I haven't felt as sad for any movie creature as for Grendel from the Beowulf 2007 animated movie adaption. I frequently side with the "bad" guys because they often have valid reasons - from their point of view at least - to do what they do.

Grendel is one of three antagonists (the others are his mother and later step-brother turned dragon) in the Old English heroic epic poem Beowulf written somewhere between the 8th and the 11th century.

[Spoilers ahead]

In this movie's story, he's the son of King Hrothgar who had an earlier involvement with his mother (a daemon/witch/whatever living in a cave nearby). Grendel is a monster in appearance with terrible wounds, an external eardrum, disfigured and generally a bad living environment (a wet cave with plenty of gold treasures).


Grendel's face being the least monster-looking part of his body.

As it it's not enough to live in such conditions, the nearby celebration of the construction of a new mead hall by King Hrothgar drives him crazy; that external eardrum doesn't come in handy with the beats of a loud party. Long story short: he visits the neighbors and kills (throwing, stomping, crushing, biting...) everyone but the King, Queen Wealtheow (by pure luck) and Unferth, the King's most trusted advisor who hides in a water trough.

Of course, being unwanted and actually never mentioned to anyone by his father, being a monster in pain and living in a cave, it's no easy life. His mother warned him not to interfere with humans but the pain of the loud beats was too much: he had to stop it. And thus he sealed his fate.

His father would offer half of his kingdom in gold to any man who can defeat Grendel and so plenty of people would take on the challenge, just adding to his misery.
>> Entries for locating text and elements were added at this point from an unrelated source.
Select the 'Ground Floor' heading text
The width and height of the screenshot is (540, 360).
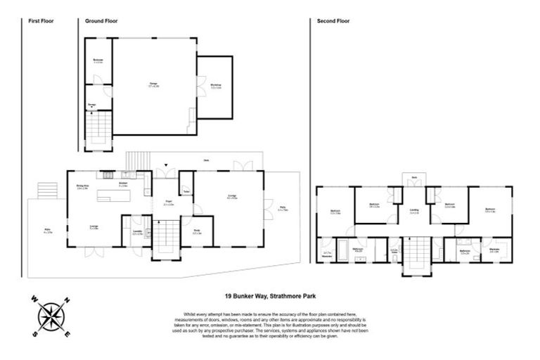pyautogui.click(x=101, y=22)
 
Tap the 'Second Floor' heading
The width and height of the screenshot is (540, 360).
pyautogui.click(x=333, y=22)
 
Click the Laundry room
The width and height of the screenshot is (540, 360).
pyautogui.click(x=137, y=232)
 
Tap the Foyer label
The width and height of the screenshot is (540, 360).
pyautogui.click(x=168, y=203)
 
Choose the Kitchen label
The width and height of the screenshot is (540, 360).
pyautogui.click(x=122, y=185)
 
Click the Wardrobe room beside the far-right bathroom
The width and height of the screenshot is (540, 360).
pyautogui.click(x=495, y=251)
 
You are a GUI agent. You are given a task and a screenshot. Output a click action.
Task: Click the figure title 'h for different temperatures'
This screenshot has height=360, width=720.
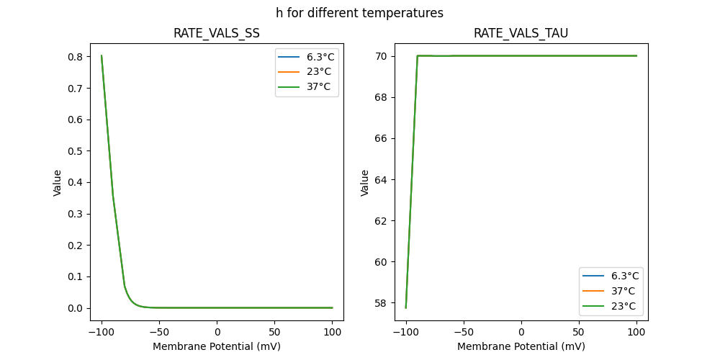359,13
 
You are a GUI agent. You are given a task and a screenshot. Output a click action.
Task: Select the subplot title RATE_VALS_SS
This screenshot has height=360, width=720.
216,33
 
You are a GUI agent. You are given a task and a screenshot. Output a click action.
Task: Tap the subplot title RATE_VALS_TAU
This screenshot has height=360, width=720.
521,33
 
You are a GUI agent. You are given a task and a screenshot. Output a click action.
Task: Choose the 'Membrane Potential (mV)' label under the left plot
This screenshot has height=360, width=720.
216,346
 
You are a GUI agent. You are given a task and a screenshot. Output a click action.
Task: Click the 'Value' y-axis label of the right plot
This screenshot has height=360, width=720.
365,182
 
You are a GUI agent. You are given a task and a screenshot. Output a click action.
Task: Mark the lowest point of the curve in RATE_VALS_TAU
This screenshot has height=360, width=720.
406,308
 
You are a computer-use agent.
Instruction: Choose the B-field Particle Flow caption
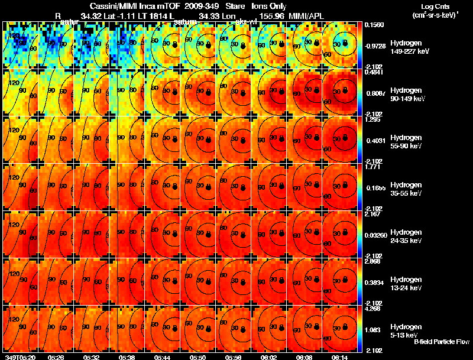tap(442, 342)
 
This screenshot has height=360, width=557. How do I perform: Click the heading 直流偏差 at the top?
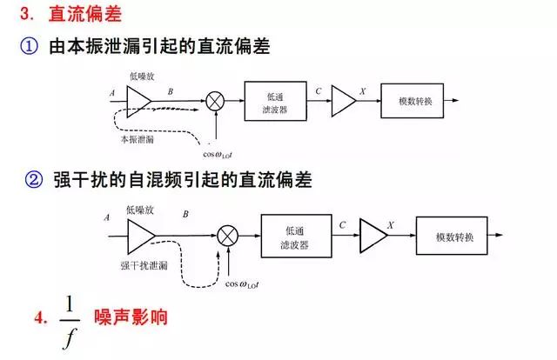point(86,14)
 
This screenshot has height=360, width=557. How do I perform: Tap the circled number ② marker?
point(34,180)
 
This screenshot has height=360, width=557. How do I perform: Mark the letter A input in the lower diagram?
point(107,217)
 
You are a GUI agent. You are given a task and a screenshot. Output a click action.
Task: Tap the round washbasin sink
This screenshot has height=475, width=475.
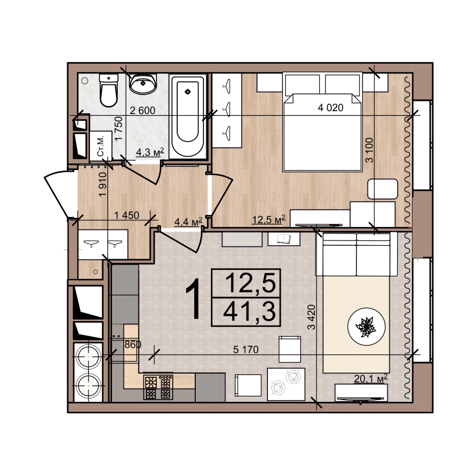(143, 83)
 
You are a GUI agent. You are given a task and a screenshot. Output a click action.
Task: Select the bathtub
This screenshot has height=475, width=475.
(188, 116)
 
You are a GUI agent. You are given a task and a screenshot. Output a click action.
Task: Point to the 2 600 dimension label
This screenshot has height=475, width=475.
(142, 111)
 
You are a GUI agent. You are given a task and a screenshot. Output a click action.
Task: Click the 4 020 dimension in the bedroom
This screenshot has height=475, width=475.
(331, 107)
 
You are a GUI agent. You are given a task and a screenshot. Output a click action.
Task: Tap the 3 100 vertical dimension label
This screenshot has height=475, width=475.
(369, 150)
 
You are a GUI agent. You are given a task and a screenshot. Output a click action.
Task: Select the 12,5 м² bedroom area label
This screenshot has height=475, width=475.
(269, 219)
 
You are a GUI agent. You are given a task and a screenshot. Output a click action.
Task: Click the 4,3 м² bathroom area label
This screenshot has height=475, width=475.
(150, 152)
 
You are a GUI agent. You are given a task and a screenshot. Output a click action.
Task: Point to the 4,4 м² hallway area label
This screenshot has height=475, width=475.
(188, 222)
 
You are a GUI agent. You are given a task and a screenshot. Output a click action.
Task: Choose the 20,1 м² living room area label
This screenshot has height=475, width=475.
(371, 379)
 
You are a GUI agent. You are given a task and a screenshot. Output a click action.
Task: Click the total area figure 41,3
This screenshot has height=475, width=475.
(250, 312)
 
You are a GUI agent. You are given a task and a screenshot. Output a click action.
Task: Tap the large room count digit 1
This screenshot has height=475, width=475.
(193, 299)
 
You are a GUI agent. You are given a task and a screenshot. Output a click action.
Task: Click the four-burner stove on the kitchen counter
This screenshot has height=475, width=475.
(158, 387)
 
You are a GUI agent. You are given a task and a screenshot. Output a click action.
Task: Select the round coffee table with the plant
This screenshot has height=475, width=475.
(367, 327)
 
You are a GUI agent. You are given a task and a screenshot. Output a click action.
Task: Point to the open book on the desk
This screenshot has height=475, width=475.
(284, 239)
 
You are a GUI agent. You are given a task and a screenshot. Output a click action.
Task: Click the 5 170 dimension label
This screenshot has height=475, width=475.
(246, 350)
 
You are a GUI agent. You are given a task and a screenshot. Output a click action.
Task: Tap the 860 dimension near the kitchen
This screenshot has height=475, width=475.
(133, 344)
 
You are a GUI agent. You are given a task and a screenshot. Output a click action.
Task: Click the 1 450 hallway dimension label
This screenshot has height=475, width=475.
(127, 215)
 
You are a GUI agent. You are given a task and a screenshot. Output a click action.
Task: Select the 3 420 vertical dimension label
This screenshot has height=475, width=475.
(312, 317)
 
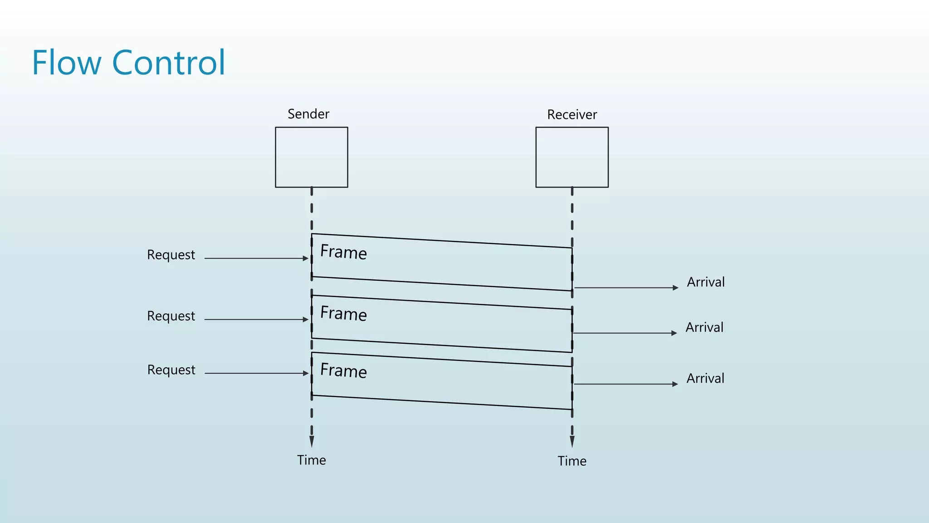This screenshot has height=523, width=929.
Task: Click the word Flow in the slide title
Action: click(x=66, y=63)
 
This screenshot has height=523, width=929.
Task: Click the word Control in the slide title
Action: click(x=168, y=63)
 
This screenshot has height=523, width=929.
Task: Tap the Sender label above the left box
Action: click(x=308, y=114)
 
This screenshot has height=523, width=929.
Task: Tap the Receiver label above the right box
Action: click(x=572, y=115)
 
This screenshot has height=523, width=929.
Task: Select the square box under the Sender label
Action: click(x=312, y=157)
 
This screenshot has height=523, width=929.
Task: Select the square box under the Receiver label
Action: click(x=572, y=157)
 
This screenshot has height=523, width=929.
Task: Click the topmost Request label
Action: click(x=171, y=255)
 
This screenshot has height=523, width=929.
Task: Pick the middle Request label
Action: click(x=171, y=316)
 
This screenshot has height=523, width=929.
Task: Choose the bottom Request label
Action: click(x=171, y=370)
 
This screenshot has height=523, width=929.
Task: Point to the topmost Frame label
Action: click(x=343, y=252)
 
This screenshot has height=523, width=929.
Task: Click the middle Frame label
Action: click(x=343, y=314)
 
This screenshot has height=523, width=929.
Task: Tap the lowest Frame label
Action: click(x=343, y=370)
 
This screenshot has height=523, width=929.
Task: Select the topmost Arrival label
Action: click(x=706, y=282)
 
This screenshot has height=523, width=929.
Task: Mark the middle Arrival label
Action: click(x=704, y=328)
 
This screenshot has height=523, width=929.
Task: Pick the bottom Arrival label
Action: click(x=705, y=379)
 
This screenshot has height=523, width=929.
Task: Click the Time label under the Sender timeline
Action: click(x=312, y=460)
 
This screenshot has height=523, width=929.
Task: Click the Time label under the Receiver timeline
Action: click(x=572, y=461)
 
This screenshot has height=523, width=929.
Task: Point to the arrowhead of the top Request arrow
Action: click(x=306, y=258)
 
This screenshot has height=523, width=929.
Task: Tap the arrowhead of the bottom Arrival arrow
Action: click(x=675, y=384)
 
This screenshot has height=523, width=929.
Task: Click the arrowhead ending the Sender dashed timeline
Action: click(x=312, y=442)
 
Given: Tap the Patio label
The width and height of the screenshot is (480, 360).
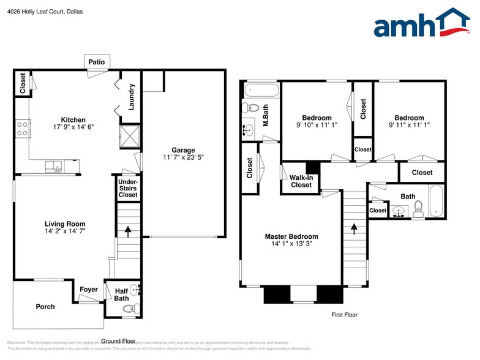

Eventually, Beowulf shows up and lures him to the mead hall once more. Fighting with Beowulf, Grendel looses his arm and just makes it home to die in his mother's arms.


Grendel pleading with Beowulf to let him go. His arm being trapped by a chain, it's eventually torn off when Beowulf shuts the door.

Grendel's later step-brother (Beowulf being the father) awaits no better fate either. Becoming a dragon, he dies by Beowulf's hand - thus his father, who only sees his son in human shape once: when both lie next to each other on the beach, dying.